--- Text ---
Gaucks Schilderung lassen viel Respekt für seine Frau erkennen. Und Dankbarkeit. Sie verdient das Geld, während er studiert. Sie bringt die kleine Familie aus Vater, Mutter, Sohn unter primitiven materiellen Verhältnissen durch. Gaucks Erinnerung an diese Zeit: "Wir waren arm und reich, denn wir beschenkten uns beständig mit Zutrauen, Zärtlichkeit und schließlich einer großen romantischen Liebe."

Der Beruf stand vor der Familie

Dass er das 19 Jahre nach der Trennung in seiner Biografie detailliert festhält, mag einen Ansatz dafür bilden, warum er an der formalen Verbindung festhält. Einen andere liefert er als Kirchenmann: Das Gelöbnis eines lebenslangen Bundes sei für ihn "selbstverständliche Verpflichtung".

Es kommt hinzu: ein offenkundig schlechtes Gewissen. Weil er seine Frau mit den vier Kindern so oft alleine ließ. Aber das ist die objektive Umschreibung. Gauck selbst schildert die Klage seiner Kinder darüber und fügt hinzu: "Mit relativ gutem Gewissen habe ich die Familie dem Beruf nachgeordnet." Schließlich habe es in dem Rostocker Neubaustadtteil so viel zu tun gegeben. Wenigstens hält er fest, dass die Familie, stets an grüne Wiesen am Haus gewöhnt, sich in der Etagenwohnung schwer tat und dass dann Jahre später der Umzug in die Altstadt "für meine Frau eine reine Freude" gewesen sei.

Unumwunden gibt Gauck zu, dass er sich bei seinen Touren in das vor dem Mauerbau noch offene West-Berlin angezogen fühlte von einer jungen Studentin, der Schwägerin des Schriftstellers Uwe Johnson. "Verführerisch", lautet seine Umschreibung. Aber erlegen ist er ihr wohl nicht; schon damals fühlte er sich "in festen Händen".
--- Angezeigte Daten ---
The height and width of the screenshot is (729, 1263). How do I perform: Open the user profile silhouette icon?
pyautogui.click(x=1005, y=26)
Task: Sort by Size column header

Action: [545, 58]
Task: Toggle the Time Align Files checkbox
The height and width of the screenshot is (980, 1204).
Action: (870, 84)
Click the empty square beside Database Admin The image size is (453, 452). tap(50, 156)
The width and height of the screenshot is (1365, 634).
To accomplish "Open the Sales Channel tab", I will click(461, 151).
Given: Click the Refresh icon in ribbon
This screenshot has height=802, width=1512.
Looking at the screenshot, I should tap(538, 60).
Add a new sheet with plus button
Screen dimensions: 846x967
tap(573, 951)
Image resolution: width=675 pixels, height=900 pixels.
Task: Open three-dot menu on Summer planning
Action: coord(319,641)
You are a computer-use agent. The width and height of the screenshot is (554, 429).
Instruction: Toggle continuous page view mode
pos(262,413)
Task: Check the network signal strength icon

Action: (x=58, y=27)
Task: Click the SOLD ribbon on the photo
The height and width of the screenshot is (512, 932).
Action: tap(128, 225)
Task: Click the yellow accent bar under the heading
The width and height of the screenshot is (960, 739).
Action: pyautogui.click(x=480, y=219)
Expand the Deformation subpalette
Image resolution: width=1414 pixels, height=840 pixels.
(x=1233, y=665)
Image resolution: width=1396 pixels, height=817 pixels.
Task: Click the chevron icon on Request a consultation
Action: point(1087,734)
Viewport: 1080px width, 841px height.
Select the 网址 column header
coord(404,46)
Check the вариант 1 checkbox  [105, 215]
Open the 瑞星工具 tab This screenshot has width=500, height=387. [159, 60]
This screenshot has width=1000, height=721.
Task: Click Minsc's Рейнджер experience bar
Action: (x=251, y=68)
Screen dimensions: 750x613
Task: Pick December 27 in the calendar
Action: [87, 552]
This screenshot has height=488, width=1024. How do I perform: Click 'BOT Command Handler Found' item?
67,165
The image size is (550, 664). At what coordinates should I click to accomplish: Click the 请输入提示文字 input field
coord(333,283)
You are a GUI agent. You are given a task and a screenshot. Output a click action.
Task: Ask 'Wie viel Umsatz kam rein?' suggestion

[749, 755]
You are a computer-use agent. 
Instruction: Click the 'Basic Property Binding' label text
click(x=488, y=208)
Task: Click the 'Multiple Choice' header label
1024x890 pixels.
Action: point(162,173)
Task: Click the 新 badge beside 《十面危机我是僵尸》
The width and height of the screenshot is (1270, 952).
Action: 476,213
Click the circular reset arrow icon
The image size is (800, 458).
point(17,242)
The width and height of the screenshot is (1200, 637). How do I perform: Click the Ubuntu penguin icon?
---
■ **Arbeitsaufträge**:
a) Beantworte zum Text über Gauck und seine Frau diese Fragen:
(i) Wer verdiente das Geld, während Gauck studierte?
(ii) Mit wie vielen Kindern ließ Gauck seine Frau oft allein?
(iii) Wessen Schwägerin war die junge Studentin in West-Berlin?
b) Führe den Text über Gauck und seine Ehe nach seinem letzten Satz weiter.
Die Datensätze spielen hierfür keine Rolle.

■ **Lösungen**:
a)
(i) Seine Frau.
(ii) Mit vier Kindern.
(iii) Die Schwägerin des Schriftstellers Uwe Johnson.

b)
Mit seiner Frau erlebt und erleidet er, wie seine Söhne seine eigene Liebe zum Westen für sich zur Maxime erheben und die Ausreise beantragen — und es nach vielen Wirren tatsächlich schaffen. Da wird Gauck zum verstörten Familienmensch: "Am Heiligen Abend 1987 fehlten zwei Kinder, zwei Schwiegertöchter, drei Enkelkinder — sieben der uns liebsten Menschen waren fort, nur wir blieben unter dem Tannenbaum, eine Mutter, ein Vater und zwei Töchter."

Gauck ist ein neuer Mensch geworden

In den folgenden Umwälzungen zerreißt auch diese Verbindung. Besonders wegen der bei der Trennung gerade erst zwölfjährigen jüngsten Tochter macht sich Gauck Gedanken. Zur Präsidentenwahl am Sonntag, 18. März, aber scheint sich ein Kreis zu schließen. Nach zehn Jahren, während derer er sich in Arbeit und Aufbau der "Gauck-Behörde" stürzte, nach zehn weiteren Jahren des Reisens mit Vorträgen, Interviews, TV-Sendungen, hat Gauck nach der Einschätzung seiner Kinder zu sich selbst gefunden, ist aus ihrem Empfinden ein ganz anderer Mensch geworden.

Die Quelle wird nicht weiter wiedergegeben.